How to actually use your results

  1. Get your pharmacogenomics report. Upload your raw DNA data to a service like Your DNA Unlocked that cross-references your CYP gene variants against PharmGKB (Stanford's pharmacogenomics database).
  2. Print or save your metabolizer status summary. You want a simple list: CYP2D6 = normal metabolizer, CYP2C19 = intermediate metabolizer, etc.
  3. Share it with your doctor and pharmacist. Many pharmacists are actually more familiar with pharmacogenomics than doctors. Either way, having this on file means it gets checked before new prescriptions.
  4. Mention it whenever you're prescribed something new. "I'm a CYP2D6 poor metabolizer" is useful information when a doctor is choosing between medications.
  5. Don't change existing medications on your own. If you discover you're a poor metabolizer for a drug you're currently taking, talk to your prescriber. Abruptly stopping or changing doses can be dangerous.
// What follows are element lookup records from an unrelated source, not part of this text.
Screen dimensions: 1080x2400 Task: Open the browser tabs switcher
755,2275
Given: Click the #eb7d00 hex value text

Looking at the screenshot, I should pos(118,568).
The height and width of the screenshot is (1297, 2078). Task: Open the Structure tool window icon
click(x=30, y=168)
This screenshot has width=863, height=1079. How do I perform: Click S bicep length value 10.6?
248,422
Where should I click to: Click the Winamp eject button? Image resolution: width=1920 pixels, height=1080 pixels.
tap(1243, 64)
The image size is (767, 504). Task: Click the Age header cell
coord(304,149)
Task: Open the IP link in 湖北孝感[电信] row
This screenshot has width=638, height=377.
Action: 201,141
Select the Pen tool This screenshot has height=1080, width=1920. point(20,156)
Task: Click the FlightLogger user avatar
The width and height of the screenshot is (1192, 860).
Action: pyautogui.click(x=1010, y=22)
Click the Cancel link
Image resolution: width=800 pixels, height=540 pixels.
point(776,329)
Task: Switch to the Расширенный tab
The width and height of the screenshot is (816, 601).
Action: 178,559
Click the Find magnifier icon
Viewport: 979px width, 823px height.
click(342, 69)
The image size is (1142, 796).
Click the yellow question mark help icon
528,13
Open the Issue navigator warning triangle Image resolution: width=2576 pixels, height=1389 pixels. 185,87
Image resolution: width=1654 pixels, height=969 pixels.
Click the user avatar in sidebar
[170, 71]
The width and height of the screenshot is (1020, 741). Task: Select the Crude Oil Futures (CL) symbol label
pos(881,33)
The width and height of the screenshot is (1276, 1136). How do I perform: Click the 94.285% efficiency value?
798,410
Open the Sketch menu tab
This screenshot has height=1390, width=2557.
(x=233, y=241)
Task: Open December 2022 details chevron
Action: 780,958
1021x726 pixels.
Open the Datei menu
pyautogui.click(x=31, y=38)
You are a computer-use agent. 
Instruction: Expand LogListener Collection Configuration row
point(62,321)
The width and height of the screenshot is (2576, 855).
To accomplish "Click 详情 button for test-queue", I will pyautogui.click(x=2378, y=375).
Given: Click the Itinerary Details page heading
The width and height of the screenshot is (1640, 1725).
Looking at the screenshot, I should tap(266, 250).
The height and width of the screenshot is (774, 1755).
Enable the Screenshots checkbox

Frequently asked questions

Should I change my medications based on my DNA results?

Not on your own. Pharmacogenomic results are meant to inform conversations with your doctor or pharmacist. They might adjust a dose, switch to an alternative drug, or decide the current medication is working fine despite your genotype. The clinical context matters.

Is pharmacogenomic testing clinically validated?

Yes. It's one of the most evidence-backed applications of genetic testing. CPIC guidelines are peer-reviewed and endorsed by major medical organizations. Many hospitals now offer pharmacogenomic testing as part of clinical care.

What if my doctor doesn't know about pharmacogenomics?

It's still relatively new in clinical practice. You can share CPIC guidelines directly (cpicpgx.org), ask your pharmacist (they often have more training in this area), or request a referral to a clinical pharmacologist.

Does this test all drug interactions?

No. Pharmacogenomics covers how your genes affect drug metabolism. Drug-drug interactions (where one medication interferes with another) are a separate issue. Both matter, but they're different things.

Will my results change over time?

Your DNA won't change, but the list of actionable gene-drug pairs grows as research advances. It's worth re-checking your results against updated databases periodically, especially if you're starting new medications.

Is this the same as what hospitals test for?

Hospital-based pharmacogenomic tests use clinical-grade sequencing with higher accuracy for specific genes (especially CYP2D6, which has complex structural variants). Consumer DNA tests cover the main variants but may miss some. If a consumer test flags something important, clinical confirmation is a good idea for high-stakes decisions.